_Work to be completed:_ When you reach the line in the data below that contains "650x406 pixels. At", please start repeating lines exactly, and stop after the line that contains "Instruction: Select the Male radio button", repeating nothing else.

_Data extract:_
******

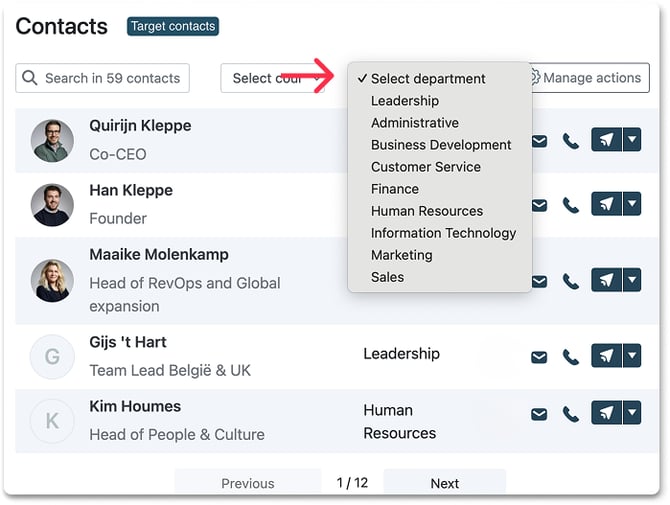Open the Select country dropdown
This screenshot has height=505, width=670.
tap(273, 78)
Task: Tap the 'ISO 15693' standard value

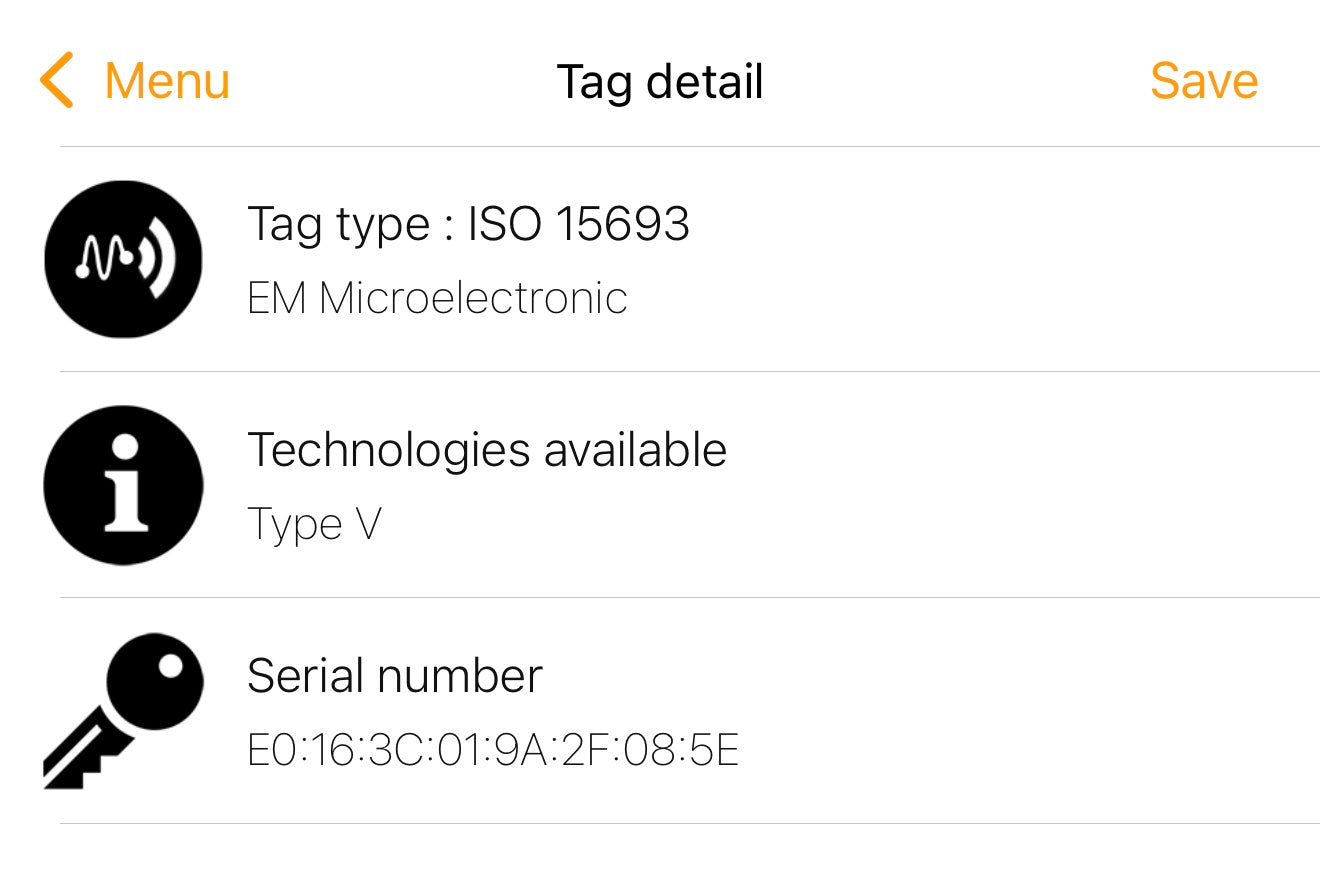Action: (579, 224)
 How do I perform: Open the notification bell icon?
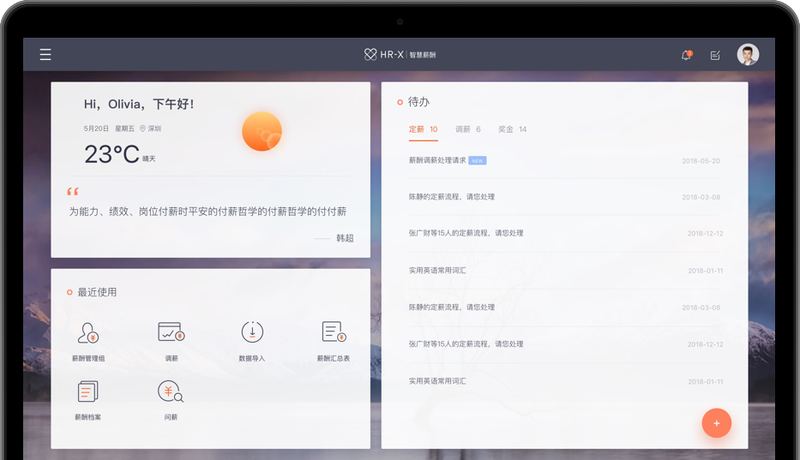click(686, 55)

******

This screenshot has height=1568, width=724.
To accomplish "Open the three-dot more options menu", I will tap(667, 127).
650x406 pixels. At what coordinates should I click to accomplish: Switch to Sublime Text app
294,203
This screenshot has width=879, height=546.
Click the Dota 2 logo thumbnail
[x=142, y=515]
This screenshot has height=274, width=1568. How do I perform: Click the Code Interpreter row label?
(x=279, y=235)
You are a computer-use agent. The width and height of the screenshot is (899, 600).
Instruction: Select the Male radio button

******

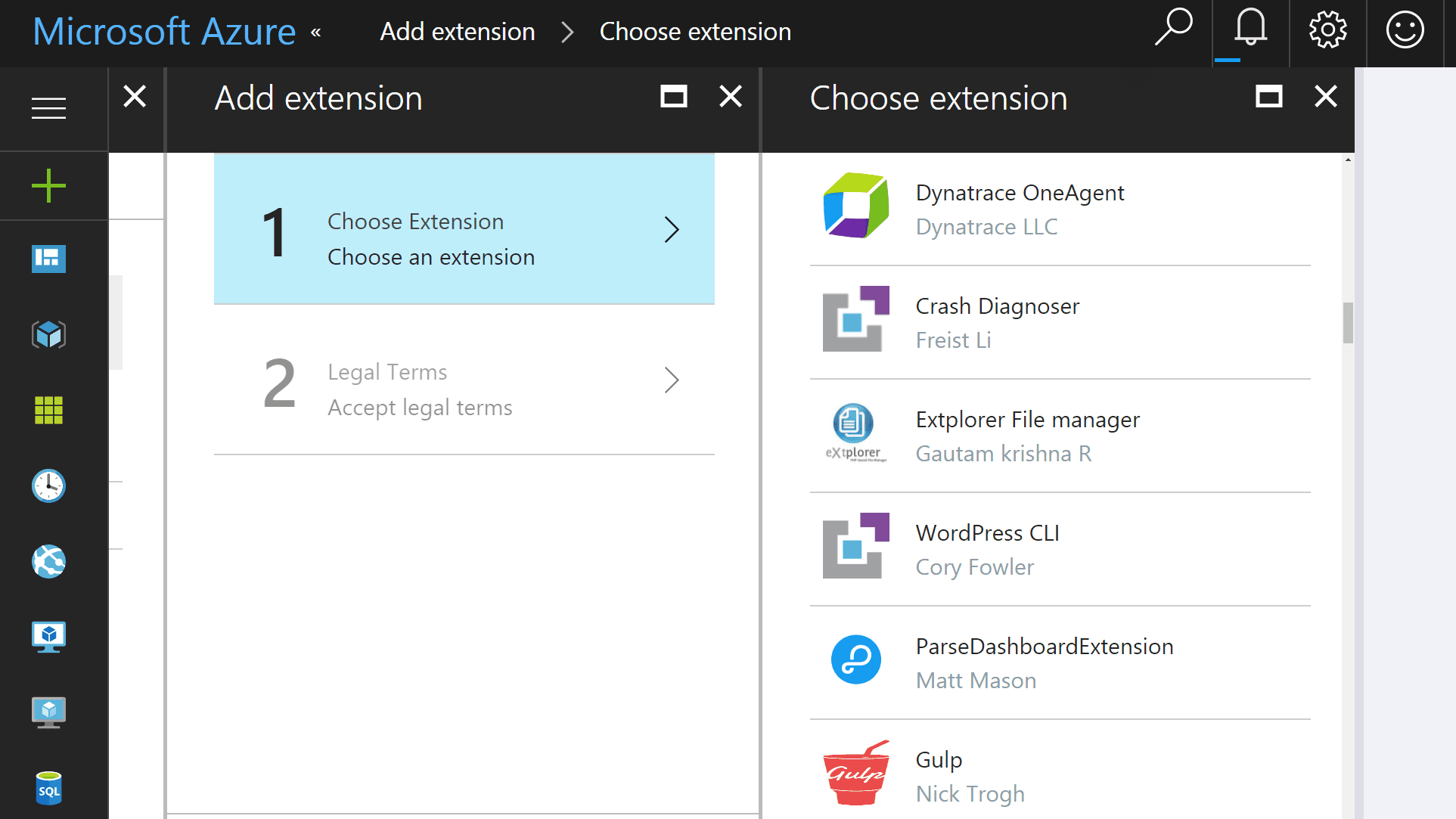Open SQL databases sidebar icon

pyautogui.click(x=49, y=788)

******

_Exercise output:_
650x406 pixels. At what coordinates should I click to accomplish: Switch to Sublime Text app
294,203
This screenshot has width=879, height=546.
Click the Dota 2 logo thumbnail
[x=142, y=515]
This screenshot has height=274, width=1568. How do I perform: Click the Code Interpreter row label?
(x=279, y=235)
You are a computer-use agent. The width and height of the screenshot is (899, 600).
Instruction: Select the Male radio button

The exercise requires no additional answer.